秦恬不能當著那妞兒的面告訴她當初那些理論就是編出來涮她的,于是秦恬只能站在愛倫娜的身后保持堅定的眼神,直到兩人一起被事實徹底打敗。
愛倫娜不相信她心目中博大精深的中醫竟然是錯誤的,于是秦恬在上課時偷偷傳紙條告訴她真相,下課后,愛倫娜一把抓住她肩膀道:“為了補償我盲目的戰斗,你得賠償我一頓晚飯!”

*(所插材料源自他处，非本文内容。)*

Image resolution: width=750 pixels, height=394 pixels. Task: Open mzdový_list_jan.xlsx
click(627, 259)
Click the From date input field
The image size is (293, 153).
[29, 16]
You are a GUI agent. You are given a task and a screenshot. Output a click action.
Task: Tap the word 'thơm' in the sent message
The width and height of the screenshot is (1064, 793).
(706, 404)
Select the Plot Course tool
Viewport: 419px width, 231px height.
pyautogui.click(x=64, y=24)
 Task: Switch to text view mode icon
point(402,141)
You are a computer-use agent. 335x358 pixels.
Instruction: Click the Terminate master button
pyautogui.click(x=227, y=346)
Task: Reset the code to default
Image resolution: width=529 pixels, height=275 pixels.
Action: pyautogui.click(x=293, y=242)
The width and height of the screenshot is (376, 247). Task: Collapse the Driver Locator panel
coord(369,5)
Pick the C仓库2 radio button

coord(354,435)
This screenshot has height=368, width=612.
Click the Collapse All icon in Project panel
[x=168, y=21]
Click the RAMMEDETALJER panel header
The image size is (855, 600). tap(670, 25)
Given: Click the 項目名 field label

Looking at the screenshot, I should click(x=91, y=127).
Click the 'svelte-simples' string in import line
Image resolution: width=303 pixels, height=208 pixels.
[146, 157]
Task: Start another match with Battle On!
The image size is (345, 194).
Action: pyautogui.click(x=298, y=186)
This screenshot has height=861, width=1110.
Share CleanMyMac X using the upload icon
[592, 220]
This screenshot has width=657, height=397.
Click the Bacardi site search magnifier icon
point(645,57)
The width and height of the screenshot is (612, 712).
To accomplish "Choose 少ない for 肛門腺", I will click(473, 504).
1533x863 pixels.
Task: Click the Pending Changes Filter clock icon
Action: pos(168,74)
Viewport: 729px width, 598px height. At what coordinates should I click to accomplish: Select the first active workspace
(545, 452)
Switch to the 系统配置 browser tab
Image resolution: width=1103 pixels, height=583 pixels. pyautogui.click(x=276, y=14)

秦恬笑了:“你不說我也想問你愿不愿意接受我的精神損失費賠償。”
當晚,秦母很高興的迎接了秦恬回巴黎后第一個談得來得同性朋友,金發大美人兒愛倫娜姑娘,爽利而一根筋的妞,以前學的文學,卻向往做護士,對中醫更是有耳聞而不得見,心癢癢得慌。
據她的說法,其實她見到秦恬第一天就很有想法了。
“一個純正的東方女孩兒,天啊,我看到你就覺得充滿神秘氣息!”她邊啃五花肉邊感嘆。
秦恬默默吃青菜,在李小龍還沒出現的時候就有人這么向往中國真是件很爽的事情。
“q安,等你畢業,你想去哪個國家?”
秦恬一愣:“什么?”
“等你護士課程畢業啊,你想去哪個國家?”
“……不懂。”
“你沒看入學協議?!這么便宜的學費,你以為這年頭誰會那么好?”
“我,我爸爸看的,他繳了費什么的,我在看教室……”
“那你爸爸難道沒跟你說,畢業以后必須選擇一個地方進行義務服務嗎!?”
“什,什么服務……”秦恬感覺頭皮都炸起來了,她下意識的往廚房的方向看,秦父沒事成天呆在那,他說灶臺暖和。
“紅十字會啊!你以為他們的工作人員哪兒來的,還不都是各地培養的,還必須簽訂五年的工作協議,不過那酬勞基本跟志愿者沒什么差別了,他們會派給你任務,五年間必須滿足一定數量才行,否則就是違約。”
“那,你說的選擇到哪兒去是指什么?”
“正常的課程是培訓滿兩年,但我們可以選擇培訓滿一年就前往一些準許的地方工作,紅十字會有很多項目,運送物資,治療戰俘甚至給一些急需醫療的國家輸出醫療人才——無論他們是否參戰或者站在哪邊。”愛倫娜聲音低下去,“你瞧,法國現在這個樣子,男人們在前面奮戰,我們,總要做點什么。”
秦恬坐不住了,她起身道了個歉,跑向廚房,找到秦父:“阿爸!你是不是有事兒瞞著我?”
“什么?”
“這個護士班培訓,培訓完必須跟著他們混的!”
“哦,我知道啊。”
“你為什么不告訴我!?”秦恬呻吟。
“你上了那么久的課,竟然還不知道?”
“……”
秦恬和秦父兩相對望,同時嘆了口氣。
“我當時看到合同,沒當回事,確實不對,后來想想,德國人那么兇悍,萬一你畢業了把你派上戰場,我們豈不是要痛心死,可注意了那么久,你上課回來一直沒什么反應,還以為你沒有意見……”
“你要是跟我說一聲,我絕對不會報的。”秦恬下意識的反駁。
“怎么了?多一門技術不是好事嗎,再說,那課程得兩年了,這場仗能撐多久啊,能出多少事?”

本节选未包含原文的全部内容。